American Airlines passengers were stranded in Boston after their flight to Spain was canceled overnight due to a broken windshield in the cabin.
Flight 94, a Boeing 777, took off from New York City’s JFK Airport at 7:28 p.m., less than two hours into the trip, and an Alert 2 emergency was declared, according to Massachusetts State Police.
The Federal Aviation Administration says an Alert 2 indicates that the flight is experiencing “significant difficulties” or that “a difficult or forced landing may be expected.”
At that time, the plane was 400 kilometers off the coast of Massachusetts on the Atlantic Ocean. This is just the latest headache for beleaguered Boeing.
The AA flight landed at 10:14 pm at Logan International Airport safely and arrived at the gate without assistance. In a statement, the airline said the diversion was due to a “maintenance issue.”
The plane in question was a Boeing 737, similar to the one shown here, and it was 250 miles over the Atlantic Ocean when the emergency was declared.
This illustrates how far along the passengers were on their journey before the crew opted to turn back.
The plane was immediately taken over by an American Airlines crew who began an inspection. Video posted from the airport showed hundreds of frustrated passengers lining up to receive hotel vouchers. They will leave for Madrid on Thursday at 8:00 am.
‘The flight landed safely and the aircraft was taken out of service to be inspected by our maintenance team. Customers will leave again tomorrow for (Madrid) on a replacement plane. “We never want to disrupt our customers’ travel plans and we apologize for the inconvenience this has caused,” the airline said in a statement.

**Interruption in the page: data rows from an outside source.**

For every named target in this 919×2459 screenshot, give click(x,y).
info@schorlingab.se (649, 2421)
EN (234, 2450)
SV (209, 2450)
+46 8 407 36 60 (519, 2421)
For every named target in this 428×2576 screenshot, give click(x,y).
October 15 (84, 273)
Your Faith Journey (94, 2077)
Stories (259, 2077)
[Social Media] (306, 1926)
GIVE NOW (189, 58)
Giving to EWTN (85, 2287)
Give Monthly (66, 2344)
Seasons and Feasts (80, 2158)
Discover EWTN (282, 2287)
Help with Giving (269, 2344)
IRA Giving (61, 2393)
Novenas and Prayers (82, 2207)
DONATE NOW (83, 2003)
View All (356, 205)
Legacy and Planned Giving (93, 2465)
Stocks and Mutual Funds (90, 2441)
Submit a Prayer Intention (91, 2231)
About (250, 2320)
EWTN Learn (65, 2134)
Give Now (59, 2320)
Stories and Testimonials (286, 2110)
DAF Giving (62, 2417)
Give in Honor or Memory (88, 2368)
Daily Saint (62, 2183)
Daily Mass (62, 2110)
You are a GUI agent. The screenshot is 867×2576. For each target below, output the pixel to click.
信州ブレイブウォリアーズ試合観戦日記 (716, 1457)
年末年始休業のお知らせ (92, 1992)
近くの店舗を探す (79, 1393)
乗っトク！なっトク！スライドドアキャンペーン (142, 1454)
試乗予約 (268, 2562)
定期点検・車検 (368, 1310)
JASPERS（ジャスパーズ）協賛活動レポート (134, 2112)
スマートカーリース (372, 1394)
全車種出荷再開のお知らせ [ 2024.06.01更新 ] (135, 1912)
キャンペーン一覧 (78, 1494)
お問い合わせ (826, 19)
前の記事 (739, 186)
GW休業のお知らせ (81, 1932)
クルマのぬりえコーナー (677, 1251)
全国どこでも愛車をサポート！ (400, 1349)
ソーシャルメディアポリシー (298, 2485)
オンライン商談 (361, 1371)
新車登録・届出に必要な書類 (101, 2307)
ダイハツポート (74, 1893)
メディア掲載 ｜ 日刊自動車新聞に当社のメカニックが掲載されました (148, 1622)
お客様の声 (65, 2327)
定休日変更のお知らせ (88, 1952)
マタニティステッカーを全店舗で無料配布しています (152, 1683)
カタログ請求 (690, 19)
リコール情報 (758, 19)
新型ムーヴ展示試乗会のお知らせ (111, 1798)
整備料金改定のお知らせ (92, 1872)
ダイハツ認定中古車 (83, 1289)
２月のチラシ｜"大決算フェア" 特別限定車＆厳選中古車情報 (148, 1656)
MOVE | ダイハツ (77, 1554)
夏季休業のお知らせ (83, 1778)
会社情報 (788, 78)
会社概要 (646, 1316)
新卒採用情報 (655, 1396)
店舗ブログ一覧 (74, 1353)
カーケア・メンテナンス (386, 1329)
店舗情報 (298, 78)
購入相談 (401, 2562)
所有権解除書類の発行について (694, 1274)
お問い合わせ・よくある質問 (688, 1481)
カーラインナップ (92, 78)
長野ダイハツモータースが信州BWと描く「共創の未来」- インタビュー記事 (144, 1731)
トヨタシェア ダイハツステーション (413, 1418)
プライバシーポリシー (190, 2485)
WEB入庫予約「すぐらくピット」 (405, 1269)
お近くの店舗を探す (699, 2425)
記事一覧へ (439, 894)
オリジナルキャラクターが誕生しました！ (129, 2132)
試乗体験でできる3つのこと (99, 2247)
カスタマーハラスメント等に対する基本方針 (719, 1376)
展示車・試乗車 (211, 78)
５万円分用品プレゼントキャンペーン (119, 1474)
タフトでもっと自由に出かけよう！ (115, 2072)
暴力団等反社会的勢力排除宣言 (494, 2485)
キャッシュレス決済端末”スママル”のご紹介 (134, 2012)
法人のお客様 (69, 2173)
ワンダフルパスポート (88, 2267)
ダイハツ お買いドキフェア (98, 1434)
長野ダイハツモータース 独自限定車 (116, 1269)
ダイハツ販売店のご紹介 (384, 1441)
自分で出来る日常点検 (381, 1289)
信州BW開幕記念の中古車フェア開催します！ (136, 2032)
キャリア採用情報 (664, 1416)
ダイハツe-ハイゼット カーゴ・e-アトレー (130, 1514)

‘Safety is always at the top of our list! “Delays are never an easy decision, but sometimes they are necessary to ensure the safety of everyone on board,” American said in a separate statement on X.
On the same day as this incident, the FAA said it was giving Boeing 90 days to come up with a plan to fix quality problems and meet safety standards for building airplanes after a panel blew up a new plane. Boeing 737 Max last month.
The agency said the directive was adopted after daylong meetings Tuesday with senior Boeing officials at FAA headquarters in Washington.
“Boeing must commit to making real, deep improvements,” said FAA Administrator Mike Whitaker. “Achieving fundamental change will require sustained effort from Boeing leaders, and we will hold them accountable every step of the way.”
Boeing CEO David Calhoun said “we have a clear idea of what needs to be done” thanks to independent and company reviews. “Boeing will develop the comprehensive action plan with measurable criteria that demonstrate the profound change that Administrator Whitaker and the FAA demand.”
The FAA did not indicate what actions it might take if Boeing does not meet the 90-day deadline.
The FAA is currently completing an audit of assembly lines at the factory near Seattle where Boeing makes planes like the Alaska Airlines 737 Max that suffered a door panel explosion on Jan. 5. Investigators say bolts that help hold the panel in place were missing. after repair work.
The incident has raised scrutiny on Boeing to its highest level since two Boeing 737 Max plane crashes in 2018 and 2019 that killed 346 people.
Whitaker toured the 737 factory two weeks ago. He met with FAA inspectors who are reviewing Boeing operations and spoke with Boeing engineers and mechanics about safety issues, according to the FAA.
This week, a panel of experts from industry, government and academia issued a report that found deficiencies in the safety culture at Boeing, which the company says it has been working to improve.
Earlier this month, Boeing replaced the executive who had overseen the 737 program since early 2021 and said it was increasing inspections at the 737 plant in Renton, Washington.